Data to use:
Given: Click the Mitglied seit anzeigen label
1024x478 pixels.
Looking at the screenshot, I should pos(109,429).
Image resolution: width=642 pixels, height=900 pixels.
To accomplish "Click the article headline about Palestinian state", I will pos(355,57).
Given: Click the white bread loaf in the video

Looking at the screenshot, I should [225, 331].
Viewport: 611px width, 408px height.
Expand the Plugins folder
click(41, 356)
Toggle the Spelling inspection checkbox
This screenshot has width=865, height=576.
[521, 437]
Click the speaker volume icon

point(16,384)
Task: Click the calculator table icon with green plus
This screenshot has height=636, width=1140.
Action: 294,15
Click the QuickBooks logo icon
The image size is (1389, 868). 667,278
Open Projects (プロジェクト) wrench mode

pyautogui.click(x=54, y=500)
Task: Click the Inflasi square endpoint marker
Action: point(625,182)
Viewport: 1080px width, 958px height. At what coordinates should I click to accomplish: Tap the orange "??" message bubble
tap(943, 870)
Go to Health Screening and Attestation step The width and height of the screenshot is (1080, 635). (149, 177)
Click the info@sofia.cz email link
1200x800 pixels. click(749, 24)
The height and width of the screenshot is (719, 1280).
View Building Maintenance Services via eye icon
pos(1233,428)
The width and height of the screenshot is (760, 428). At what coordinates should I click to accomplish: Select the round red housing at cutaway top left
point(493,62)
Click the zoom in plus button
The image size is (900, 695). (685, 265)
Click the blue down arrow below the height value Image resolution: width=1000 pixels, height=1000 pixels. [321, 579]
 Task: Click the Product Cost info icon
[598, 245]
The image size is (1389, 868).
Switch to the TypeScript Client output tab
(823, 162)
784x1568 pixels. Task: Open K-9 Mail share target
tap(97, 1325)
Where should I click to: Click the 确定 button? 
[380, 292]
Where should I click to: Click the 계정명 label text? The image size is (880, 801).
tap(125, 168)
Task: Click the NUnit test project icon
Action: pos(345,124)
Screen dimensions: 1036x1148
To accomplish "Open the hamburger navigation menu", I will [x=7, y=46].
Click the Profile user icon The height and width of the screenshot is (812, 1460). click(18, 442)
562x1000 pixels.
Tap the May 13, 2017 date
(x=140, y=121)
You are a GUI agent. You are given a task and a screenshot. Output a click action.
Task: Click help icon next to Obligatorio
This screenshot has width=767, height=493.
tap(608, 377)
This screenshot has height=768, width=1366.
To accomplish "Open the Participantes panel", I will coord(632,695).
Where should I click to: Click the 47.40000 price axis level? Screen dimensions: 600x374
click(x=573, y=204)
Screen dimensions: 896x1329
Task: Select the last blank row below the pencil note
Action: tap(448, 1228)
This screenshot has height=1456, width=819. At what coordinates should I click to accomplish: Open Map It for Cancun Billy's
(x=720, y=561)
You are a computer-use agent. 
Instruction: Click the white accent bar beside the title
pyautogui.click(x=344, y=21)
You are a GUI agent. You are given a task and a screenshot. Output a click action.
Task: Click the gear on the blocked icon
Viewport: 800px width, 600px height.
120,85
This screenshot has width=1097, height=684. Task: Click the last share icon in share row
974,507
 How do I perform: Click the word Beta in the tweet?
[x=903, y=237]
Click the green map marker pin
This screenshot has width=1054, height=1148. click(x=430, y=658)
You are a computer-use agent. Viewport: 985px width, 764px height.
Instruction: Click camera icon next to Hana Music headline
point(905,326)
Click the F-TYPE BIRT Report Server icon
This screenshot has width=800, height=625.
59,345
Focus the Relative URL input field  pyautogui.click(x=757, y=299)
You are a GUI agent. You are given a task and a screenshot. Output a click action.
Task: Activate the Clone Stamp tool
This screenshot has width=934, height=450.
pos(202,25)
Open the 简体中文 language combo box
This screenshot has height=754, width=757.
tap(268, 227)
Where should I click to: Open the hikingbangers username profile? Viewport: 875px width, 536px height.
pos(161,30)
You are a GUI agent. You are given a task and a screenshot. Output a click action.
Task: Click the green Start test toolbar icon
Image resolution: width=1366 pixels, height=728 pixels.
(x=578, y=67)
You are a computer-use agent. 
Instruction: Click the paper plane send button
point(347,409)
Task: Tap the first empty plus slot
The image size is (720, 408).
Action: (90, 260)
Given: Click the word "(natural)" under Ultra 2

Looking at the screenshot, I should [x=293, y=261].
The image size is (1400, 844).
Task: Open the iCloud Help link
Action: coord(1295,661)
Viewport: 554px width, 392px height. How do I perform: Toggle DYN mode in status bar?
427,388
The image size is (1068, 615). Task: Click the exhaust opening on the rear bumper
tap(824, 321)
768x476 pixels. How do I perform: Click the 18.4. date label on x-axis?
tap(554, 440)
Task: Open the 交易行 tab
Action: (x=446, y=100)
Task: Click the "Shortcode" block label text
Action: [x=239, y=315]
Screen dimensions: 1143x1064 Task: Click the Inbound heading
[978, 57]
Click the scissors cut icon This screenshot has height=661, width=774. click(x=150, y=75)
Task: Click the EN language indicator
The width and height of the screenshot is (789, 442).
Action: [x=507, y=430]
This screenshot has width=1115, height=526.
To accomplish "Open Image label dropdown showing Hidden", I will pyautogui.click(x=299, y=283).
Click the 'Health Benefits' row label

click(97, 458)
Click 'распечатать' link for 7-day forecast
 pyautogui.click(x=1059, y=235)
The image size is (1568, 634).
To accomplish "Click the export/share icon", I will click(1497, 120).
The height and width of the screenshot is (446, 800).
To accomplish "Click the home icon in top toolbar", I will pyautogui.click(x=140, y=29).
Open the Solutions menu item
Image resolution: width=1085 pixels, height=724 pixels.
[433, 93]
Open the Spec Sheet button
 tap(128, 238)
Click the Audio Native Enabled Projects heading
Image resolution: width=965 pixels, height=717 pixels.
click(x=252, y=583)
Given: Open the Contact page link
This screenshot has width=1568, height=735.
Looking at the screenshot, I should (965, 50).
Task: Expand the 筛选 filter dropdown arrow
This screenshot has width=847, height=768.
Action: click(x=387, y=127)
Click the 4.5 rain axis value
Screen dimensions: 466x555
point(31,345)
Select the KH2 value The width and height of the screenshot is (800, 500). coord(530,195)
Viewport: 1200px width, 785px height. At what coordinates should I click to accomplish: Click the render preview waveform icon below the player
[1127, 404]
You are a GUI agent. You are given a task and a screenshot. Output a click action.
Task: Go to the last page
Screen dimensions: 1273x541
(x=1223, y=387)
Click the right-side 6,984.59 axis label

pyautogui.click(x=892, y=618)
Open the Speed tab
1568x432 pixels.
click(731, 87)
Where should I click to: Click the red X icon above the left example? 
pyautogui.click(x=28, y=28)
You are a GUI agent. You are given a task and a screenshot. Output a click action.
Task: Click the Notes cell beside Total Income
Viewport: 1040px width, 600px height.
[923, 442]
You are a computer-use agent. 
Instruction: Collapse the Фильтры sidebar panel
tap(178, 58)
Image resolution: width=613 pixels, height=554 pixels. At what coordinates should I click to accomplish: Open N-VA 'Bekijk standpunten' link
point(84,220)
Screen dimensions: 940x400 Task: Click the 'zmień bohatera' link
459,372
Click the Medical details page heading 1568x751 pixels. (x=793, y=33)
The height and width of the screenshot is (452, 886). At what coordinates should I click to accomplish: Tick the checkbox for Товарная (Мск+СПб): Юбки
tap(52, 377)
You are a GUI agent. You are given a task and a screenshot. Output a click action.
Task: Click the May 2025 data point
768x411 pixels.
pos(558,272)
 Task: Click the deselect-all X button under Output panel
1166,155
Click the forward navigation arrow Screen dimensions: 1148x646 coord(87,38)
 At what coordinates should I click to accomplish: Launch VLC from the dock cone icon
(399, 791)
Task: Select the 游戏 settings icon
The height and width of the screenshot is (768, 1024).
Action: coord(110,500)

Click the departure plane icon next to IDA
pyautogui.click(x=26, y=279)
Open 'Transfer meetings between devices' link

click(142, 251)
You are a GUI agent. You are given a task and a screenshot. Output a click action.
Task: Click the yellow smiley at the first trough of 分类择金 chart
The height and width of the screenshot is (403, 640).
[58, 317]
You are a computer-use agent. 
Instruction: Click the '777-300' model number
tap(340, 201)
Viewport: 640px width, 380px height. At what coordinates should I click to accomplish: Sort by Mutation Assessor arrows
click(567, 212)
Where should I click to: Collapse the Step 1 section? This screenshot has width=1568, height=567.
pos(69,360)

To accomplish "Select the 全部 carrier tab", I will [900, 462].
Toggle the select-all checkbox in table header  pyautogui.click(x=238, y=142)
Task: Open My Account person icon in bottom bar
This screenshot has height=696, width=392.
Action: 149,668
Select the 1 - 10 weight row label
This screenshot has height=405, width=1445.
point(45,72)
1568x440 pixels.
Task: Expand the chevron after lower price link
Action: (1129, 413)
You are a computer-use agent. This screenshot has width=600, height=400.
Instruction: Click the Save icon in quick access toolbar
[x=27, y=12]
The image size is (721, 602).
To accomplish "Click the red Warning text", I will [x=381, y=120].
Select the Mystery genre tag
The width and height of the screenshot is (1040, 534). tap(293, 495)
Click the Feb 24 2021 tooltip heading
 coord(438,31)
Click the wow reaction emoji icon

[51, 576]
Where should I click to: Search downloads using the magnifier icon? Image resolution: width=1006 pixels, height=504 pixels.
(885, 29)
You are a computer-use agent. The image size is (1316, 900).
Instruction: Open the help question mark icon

Aim of the exercise: Above are the entries; copy out every line among them that contains the word "table".

Exercise answer:
Task: Click the calculator table icon with green plus
Toggle the select-all checkbox in table header  pyautogui.click(x=238, y=142)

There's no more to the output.